A doctor can diagnose your bladder infection by doing a urinalysis. This is a test performed on a urine sample to determine the presence of:
Your doctor may also perform a urine culture, which is a test to find out the type of bacteria in the urine causing the infection. Once the type of bacteria is determined, it will be tested for antibiotic sensitivity to find out which antibiotic will best cure the infection.
How is a bladder infection treated?
Bladder infections are cured with prescription medications to kill the bacteria, generally antibiotics, and medications that relieve pain and burning.
Oral antibiotics are prescribed to kill the bacteria that are causing the bladder infection.
If you’re experiencing pain and burning sensations, your doctor may also prescribe medication to get rid of those symptoms. The most common medication for relieving the pain and burning related to bladder infections is called as phenazopyridine (Pyridium).
When you have a UTI, drinking sufficient fluids can help flush the bacteria out of your bladder. Water is best because it doesn’t contains caffeine and artificial sweeteners, which are familiar bladder irritants.
Concentrated cranberry solutions, juices, and extracts may can prevent UTIs against the bacteria E. coli. But they should not be entirely depend upon to treat an active infection.

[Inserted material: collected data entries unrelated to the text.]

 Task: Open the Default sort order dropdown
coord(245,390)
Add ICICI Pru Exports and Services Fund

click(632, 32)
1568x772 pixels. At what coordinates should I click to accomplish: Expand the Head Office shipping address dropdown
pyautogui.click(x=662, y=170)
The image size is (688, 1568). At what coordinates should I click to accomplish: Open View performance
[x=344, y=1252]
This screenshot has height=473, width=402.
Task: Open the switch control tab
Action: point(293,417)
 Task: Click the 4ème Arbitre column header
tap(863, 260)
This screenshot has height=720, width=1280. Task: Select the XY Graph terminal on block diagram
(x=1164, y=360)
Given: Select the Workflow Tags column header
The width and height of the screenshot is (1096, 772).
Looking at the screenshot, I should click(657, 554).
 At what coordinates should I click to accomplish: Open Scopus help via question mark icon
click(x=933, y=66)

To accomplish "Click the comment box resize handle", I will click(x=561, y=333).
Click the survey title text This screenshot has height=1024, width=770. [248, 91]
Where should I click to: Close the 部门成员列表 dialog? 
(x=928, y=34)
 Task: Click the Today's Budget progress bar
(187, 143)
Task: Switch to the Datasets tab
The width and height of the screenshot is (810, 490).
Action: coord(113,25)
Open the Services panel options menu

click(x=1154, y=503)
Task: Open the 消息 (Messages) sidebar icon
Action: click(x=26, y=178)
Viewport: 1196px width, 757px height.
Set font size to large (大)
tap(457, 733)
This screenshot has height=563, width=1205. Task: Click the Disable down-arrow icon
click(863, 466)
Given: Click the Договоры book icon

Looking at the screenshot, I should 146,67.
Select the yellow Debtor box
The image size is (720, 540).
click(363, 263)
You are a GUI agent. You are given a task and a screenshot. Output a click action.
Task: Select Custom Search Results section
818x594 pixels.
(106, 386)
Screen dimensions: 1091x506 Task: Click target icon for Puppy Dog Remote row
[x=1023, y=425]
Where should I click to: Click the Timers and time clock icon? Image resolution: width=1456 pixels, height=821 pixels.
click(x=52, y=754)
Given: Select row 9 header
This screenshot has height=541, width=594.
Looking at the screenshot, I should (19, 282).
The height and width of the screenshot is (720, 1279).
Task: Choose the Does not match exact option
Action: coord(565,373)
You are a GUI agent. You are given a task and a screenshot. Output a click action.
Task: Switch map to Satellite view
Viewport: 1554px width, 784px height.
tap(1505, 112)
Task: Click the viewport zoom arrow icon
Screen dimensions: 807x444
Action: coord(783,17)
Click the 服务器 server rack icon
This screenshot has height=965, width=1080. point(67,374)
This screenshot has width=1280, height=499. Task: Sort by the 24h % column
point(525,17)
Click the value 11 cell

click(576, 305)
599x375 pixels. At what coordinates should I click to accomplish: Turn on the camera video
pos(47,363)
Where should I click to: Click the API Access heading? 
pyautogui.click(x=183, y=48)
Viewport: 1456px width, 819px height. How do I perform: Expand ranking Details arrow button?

Can bladder infections be prevented?
Certain lifestyle changes may lower your chances of getting a bladder infection.
If you have been experiencing repeating bladder infections, your doctor may suggest prophylactic treatment. This consists of antibiotics taken in small daily doses to prevent or control future bladder infections.
The American College of Obstetricians and Gynecologists suggest that some of the following lifestyle changes may help lower or eliminate the appearance of bladder infections:
- Drink six to eight glasses of water a day, but consult with your doctor about the adequate amount of fluid based on your overall health.
- Drink cranberry juice daily.
- Urinate as soon as you feel the pressure.
- Wipe from front to back after urinating if you are female.
- Avoid using douches, feminine hygiene sprays, scented soaps, or powders.
- Take showers instead of baths.
- Wear cotton underwear and loose-fitting clothes.
- Don’t use a diaphragm or spermicide and change to an alternate form of birth control.
- Use nonspermicidal lubricated condoms.
- Urinate before and after any sexual activity.
Preventive antibiotic treatment
If you’re a woman experiencing repeating bladder infections, your doctor may prescribe you regular antibiotics to prevent infections or to take when you feel the symptoms of a bladder infection.
They may also prescribe you take a single dose of an antibiotic after sexual intercourse.
Most bladder infections go down within 48 hours of taking the appropriate antibiotic. It’s important to continue all antibiotics prescribed, even if you’re feeling better.
Some bladder infections can worsen and spread to the kidneys because of antibiotic-resistant strains of bacteria, delayed or inappropriate treatment, or other health issues.
Chronic bladder infections need a combination of treatment and more aggressive preventive measures. Long-term daily antibiotics may be essential in some cases.
Being previously active about bladder infections can help lower the risk for getting it as well as the pain and possible complications that came with them. The earlier you start treatment, the less likely it is that the infection will spread and the sooner you’ll feel better.